Task goal: Each line of the material below with the word "computer" is to be reported.

Supplied information:
* * *

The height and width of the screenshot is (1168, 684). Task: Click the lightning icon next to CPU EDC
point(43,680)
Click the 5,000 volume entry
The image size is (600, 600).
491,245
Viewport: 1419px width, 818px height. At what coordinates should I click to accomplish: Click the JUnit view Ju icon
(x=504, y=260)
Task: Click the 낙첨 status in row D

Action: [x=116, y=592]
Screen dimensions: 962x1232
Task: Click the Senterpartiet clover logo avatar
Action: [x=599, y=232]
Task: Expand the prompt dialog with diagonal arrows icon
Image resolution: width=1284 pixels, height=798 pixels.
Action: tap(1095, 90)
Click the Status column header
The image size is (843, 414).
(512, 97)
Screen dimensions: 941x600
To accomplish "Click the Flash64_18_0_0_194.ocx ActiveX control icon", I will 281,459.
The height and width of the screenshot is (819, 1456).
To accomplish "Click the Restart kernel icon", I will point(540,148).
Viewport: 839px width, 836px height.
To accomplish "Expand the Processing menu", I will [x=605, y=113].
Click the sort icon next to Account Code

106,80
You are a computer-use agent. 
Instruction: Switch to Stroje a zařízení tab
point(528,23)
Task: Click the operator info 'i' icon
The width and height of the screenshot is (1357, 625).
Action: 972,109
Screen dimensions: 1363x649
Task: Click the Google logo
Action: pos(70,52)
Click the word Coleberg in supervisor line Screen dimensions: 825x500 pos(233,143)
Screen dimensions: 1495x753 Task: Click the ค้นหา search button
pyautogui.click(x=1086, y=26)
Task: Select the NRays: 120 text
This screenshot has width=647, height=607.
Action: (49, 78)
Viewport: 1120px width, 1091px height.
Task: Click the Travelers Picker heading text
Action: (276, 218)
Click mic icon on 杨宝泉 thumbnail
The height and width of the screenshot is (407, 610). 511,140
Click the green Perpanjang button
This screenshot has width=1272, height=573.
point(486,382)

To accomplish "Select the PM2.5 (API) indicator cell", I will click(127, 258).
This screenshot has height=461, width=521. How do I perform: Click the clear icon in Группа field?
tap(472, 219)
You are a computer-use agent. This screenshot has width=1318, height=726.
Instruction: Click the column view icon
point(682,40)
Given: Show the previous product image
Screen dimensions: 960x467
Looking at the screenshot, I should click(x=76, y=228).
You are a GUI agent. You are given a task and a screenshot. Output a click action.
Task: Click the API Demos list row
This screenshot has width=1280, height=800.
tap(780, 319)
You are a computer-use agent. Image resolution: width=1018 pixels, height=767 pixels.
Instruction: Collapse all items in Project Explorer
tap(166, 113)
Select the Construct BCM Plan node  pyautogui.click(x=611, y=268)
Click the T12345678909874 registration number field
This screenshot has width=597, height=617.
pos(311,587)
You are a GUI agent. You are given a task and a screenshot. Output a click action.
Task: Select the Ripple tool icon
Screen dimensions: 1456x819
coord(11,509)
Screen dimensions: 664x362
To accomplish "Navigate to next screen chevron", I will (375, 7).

* * *

Response to this exercise:
You are a computer-use agent. 
You are a computer-use agent. This screenshot has width=1318, height=726.
You are a computer-use agent. Image resolution: width=1018 pixels, height=767 pixels.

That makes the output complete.